Énoncé A ->
Dans le texte sur l'évolution des mots, en quel mot le latin betula est-il devenu en espagnol ?

Texte de la page ->

# # # # # # #

Le mot helios, « soleil » en grec ancien, est devenu ilen dans un des dialectes grecs modernes. Pourtant le sens du mot n’a subi aucun changement. Le mot latin betula, « bouleau », est devenu en espagnol abedul, sans que le sens en ait été modifié. Le mot grec ancien stolos, «campagne guerrière», a vu se détacher en grec moderne un homonyme qui a le sens de « flotte » ; mais ce processus n’a été accompagné d’aucune modification phonétique. De façon similaire, le mot grec ancien ekklesia, « assemblée populaire », eut par la suite un homonyme signifiant « église », sans pour autant qu’il y ait de modification phonétique.

# # # # # # #

Matériel de l'exercice ->
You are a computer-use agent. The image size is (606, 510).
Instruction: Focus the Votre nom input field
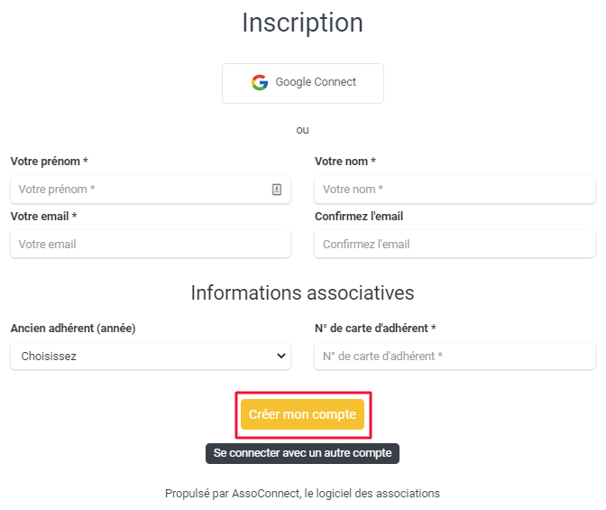click(x=455, y=190)
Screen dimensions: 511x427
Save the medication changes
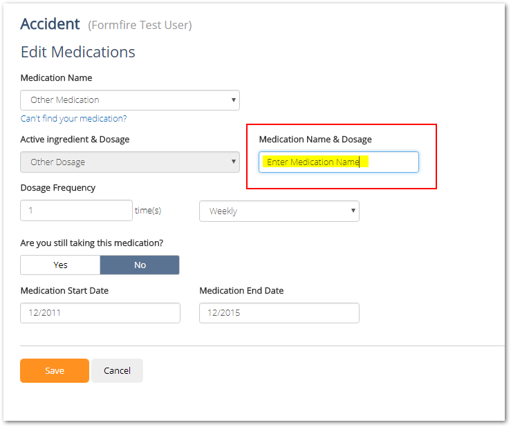click(55, 370)
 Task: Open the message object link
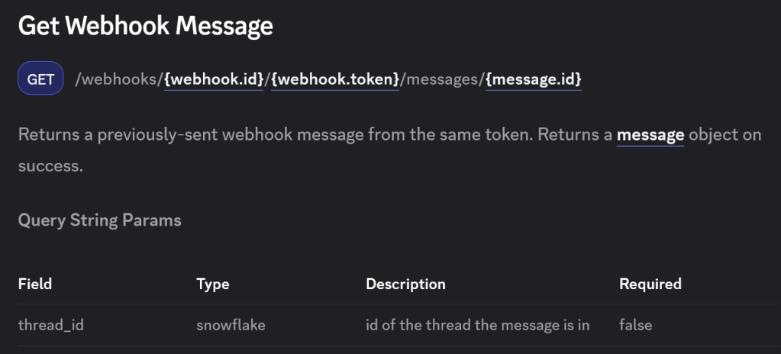[x=650, y=135]
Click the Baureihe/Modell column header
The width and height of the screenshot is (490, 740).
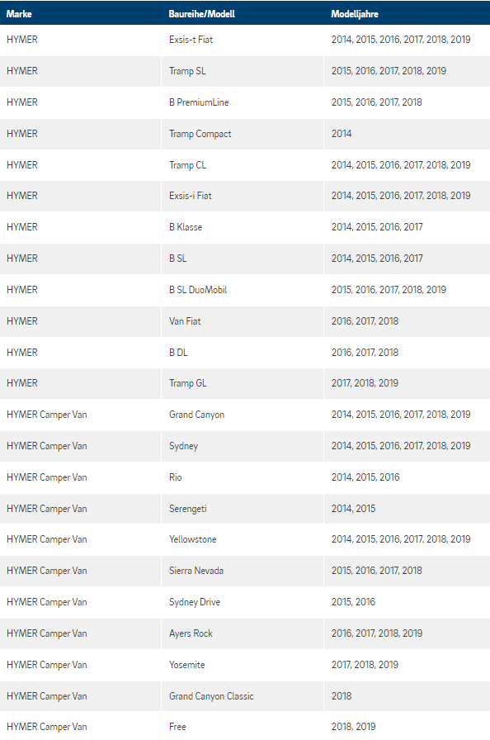tap(201, 14)
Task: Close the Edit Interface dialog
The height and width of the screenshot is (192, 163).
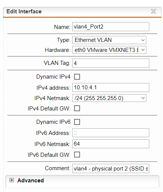Action: click(x=153, y=11)
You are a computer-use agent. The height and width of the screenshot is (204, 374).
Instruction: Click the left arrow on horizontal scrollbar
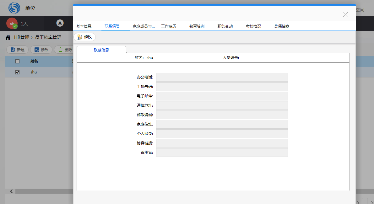pyautogui.click(x=11, y=191)
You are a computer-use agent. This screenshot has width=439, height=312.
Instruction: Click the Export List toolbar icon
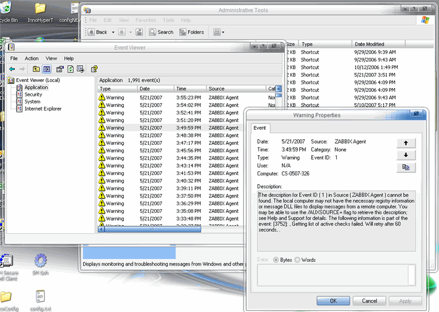coord(81,69)
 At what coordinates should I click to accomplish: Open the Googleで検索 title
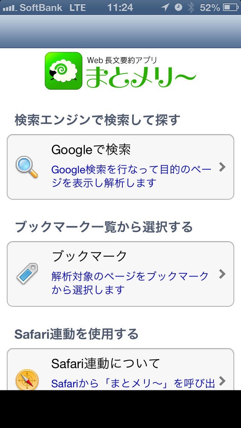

# # # # # # #

Énoncé B ->
Relevez toutes les lignes des enregistrements qui contiennent le mot "computer".

Bonne réponse A ->
Abedul.

Bonne réponse B ->
You are a computer-use agent. The image size is (606, 510).
You are a computer-use agent. The height and width of the screenshot is (204, 374).
You are a computer-use agent. This screenshot has width=439, height=312.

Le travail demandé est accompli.